This task calls for copying each line below that contains "computer".

→ **Records**
#####
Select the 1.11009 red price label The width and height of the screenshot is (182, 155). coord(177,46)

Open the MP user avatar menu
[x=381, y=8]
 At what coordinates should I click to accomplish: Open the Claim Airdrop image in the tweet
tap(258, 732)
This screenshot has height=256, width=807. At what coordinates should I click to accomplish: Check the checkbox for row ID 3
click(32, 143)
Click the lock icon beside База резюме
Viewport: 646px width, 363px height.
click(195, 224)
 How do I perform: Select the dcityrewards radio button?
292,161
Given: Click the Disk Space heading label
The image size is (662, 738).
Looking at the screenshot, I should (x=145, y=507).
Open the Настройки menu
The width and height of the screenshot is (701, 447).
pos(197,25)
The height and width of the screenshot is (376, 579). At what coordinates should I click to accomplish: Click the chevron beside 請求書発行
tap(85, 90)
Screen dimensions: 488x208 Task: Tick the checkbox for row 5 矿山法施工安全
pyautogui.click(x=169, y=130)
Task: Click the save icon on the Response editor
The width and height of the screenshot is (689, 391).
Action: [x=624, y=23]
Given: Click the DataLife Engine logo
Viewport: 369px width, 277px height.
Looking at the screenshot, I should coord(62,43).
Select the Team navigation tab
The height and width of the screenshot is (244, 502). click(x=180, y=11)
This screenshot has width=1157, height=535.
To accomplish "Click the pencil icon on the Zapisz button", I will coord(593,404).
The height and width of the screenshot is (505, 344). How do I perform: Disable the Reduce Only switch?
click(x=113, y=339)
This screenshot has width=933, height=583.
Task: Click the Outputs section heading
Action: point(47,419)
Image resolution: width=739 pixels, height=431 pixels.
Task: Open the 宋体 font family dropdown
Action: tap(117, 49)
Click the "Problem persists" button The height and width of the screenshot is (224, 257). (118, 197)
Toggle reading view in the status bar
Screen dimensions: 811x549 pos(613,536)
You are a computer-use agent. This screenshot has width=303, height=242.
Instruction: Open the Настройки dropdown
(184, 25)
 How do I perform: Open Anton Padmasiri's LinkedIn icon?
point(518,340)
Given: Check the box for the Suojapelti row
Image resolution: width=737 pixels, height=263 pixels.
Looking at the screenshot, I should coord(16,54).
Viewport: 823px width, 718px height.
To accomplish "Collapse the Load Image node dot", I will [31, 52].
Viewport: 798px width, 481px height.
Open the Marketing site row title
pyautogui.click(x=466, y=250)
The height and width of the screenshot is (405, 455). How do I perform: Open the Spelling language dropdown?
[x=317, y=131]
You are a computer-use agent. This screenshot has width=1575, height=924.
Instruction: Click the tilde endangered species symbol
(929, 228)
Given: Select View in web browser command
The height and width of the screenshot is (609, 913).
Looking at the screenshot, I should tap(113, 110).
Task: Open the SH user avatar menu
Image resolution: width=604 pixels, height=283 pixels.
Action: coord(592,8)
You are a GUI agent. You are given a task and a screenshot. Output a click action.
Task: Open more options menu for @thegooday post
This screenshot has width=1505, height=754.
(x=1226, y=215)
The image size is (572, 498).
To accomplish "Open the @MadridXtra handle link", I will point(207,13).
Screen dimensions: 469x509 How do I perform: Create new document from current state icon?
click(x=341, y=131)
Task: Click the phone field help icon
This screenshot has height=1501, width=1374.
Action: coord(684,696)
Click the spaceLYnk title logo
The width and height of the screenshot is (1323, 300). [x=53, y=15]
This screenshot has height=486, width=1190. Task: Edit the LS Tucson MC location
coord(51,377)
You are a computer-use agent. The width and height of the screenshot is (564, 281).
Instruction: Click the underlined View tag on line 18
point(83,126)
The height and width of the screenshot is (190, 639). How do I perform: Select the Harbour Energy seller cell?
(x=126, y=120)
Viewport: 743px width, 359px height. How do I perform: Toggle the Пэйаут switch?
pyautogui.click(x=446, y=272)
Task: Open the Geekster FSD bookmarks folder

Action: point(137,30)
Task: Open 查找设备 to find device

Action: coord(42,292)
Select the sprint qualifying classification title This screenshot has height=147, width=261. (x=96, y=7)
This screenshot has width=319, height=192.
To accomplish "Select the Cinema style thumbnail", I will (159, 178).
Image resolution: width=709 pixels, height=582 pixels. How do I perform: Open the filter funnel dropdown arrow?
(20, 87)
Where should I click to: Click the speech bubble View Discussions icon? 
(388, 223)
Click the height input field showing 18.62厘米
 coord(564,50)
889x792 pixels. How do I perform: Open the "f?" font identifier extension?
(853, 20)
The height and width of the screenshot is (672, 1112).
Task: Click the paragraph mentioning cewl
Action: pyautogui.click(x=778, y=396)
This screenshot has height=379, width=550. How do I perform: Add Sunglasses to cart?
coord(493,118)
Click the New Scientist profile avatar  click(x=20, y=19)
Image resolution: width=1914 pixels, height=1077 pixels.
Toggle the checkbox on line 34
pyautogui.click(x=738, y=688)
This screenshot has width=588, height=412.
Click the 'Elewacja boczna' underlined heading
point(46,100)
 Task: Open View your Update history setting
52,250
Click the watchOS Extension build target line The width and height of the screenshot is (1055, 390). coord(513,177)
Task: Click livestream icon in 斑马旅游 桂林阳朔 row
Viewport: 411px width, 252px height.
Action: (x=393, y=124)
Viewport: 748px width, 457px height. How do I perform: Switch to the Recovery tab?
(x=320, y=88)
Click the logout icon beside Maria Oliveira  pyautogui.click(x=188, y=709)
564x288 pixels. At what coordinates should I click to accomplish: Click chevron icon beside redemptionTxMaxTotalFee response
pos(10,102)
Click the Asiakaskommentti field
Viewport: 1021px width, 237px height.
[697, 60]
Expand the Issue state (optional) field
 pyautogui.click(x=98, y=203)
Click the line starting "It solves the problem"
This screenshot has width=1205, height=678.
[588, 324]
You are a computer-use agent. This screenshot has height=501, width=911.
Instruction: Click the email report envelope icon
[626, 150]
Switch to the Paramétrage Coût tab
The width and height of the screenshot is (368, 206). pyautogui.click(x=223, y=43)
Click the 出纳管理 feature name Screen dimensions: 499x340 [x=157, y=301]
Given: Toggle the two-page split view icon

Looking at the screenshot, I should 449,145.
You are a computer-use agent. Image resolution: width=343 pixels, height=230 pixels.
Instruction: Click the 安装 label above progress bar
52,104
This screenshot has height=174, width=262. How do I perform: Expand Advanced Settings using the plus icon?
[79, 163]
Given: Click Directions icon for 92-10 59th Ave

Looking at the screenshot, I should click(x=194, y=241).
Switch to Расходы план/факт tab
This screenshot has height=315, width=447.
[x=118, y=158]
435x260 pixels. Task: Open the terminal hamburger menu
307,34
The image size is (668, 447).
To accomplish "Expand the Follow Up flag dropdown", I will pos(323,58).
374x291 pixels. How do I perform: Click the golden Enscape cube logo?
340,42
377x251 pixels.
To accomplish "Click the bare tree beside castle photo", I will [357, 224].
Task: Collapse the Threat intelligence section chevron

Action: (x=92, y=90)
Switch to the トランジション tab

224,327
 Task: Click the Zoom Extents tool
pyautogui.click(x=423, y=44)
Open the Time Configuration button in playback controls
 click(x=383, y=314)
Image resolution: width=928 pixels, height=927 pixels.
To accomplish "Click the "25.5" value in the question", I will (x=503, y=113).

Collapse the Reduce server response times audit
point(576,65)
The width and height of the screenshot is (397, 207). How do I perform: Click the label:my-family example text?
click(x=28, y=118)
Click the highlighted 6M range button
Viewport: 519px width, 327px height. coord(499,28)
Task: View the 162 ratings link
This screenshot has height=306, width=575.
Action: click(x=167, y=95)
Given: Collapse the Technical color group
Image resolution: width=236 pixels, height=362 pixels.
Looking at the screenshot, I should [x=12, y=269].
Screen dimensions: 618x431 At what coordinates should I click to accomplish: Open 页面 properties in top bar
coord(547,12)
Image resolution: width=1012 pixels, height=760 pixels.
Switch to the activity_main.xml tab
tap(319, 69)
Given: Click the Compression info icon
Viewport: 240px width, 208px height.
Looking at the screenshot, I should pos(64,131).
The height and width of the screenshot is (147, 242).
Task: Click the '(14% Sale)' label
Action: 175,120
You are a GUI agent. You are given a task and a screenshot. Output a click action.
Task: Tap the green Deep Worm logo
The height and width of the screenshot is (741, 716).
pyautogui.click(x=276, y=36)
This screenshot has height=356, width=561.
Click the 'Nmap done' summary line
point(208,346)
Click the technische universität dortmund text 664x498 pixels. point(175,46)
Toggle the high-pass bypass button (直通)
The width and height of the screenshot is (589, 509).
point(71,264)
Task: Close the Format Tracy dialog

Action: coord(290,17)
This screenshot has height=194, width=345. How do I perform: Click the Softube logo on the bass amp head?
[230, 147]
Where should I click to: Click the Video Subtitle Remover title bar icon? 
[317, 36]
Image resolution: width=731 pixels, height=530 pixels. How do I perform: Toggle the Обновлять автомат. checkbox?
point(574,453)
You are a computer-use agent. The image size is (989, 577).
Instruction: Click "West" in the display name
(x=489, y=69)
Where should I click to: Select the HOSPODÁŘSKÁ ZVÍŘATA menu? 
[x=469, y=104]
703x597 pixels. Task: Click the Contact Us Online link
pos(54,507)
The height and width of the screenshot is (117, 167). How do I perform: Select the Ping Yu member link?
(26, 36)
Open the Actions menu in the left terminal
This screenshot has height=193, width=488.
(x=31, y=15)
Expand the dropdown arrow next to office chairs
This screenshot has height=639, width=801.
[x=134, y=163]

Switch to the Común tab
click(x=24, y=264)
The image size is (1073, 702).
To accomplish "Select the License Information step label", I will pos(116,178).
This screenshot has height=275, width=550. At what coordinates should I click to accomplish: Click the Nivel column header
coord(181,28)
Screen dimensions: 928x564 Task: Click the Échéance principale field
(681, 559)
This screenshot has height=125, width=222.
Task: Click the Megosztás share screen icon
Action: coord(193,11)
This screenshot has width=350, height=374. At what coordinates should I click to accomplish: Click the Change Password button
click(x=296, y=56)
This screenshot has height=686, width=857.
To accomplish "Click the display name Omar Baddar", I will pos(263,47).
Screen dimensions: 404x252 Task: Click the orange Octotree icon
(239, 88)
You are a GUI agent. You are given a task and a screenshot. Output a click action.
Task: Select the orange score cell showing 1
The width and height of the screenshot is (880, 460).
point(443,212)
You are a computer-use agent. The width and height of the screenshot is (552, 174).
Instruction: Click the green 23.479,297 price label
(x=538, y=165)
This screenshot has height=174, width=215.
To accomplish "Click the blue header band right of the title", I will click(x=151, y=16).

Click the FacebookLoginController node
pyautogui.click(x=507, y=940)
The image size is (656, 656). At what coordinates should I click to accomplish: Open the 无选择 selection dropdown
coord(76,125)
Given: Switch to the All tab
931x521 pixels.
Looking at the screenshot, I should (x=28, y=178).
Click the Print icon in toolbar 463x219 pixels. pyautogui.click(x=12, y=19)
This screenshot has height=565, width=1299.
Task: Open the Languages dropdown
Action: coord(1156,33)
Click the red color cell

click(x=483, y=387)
#####
→ **Your solution**
You are a computer-use agent. This screenshot has width=303, height=242.
You are a computer-use agent. This screenshot has width=1575, height=924.
You are a computer-use agent. The width and height of the screenshot is (564, 281).
You are a computer-use agent. This screenshot has height=501, width=911.
You are a computer-use agent. Image resolution: width=343 pixels, height=230 pixels.
You are a computer-use agent. The image size is (989, 577).
You are a computer-use agent. The width and height of the screenshot is (552, 174).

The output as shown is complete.